**Problem requirements**
Scan the lines below for the word "agent". Copy each line you find it in.
════════════════════
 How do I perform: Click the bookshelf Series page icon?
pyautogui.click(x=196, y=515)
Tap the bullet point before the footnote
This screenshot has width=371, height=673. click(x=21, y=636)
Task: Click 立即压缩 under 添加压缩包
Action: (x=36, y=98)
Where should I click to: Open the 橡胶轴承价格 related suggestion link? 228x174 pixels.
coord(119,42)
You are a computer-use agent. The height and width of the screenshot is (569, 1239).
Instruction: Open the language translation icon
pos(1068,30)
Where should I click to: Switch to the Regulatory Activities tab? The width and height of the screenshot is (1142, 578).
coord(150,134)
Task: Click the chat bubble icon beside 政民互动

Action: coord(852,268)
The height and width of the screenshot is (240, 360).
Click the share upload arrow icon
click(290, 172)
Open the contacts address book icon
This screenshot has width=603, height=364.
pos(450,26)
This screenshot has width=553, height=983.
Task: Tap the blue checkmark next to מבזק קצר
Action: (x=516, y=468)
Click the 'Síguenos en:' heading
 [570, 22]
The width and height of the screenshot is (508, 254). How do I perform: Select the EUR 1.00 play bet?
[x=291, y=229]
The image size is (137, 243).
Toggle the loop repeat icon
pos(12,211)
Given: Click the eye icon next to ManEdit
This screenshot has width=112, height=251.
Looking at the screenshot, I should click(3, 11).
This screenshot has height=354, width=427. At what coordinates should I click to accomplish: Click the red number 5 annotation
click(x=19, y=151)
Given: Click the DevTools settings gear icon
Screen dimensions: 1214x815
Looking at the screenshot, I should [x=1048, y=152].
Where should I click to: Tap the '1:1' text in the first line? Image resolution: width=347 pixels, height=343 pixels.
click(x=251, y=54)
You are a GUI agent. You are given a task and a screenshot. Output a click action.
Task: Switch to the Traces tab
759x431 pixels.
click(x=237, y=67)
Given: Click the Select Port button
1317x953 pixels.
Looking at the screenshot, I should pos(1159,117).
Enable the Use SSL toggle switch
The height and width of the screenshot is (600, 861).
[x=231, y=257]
════════════════════
**Your solution**
You are a computer-use agent. The height and width of the screenshot is (569, 1239).
You are a GUI agent. You are given a task and a screenshot. Output a click action.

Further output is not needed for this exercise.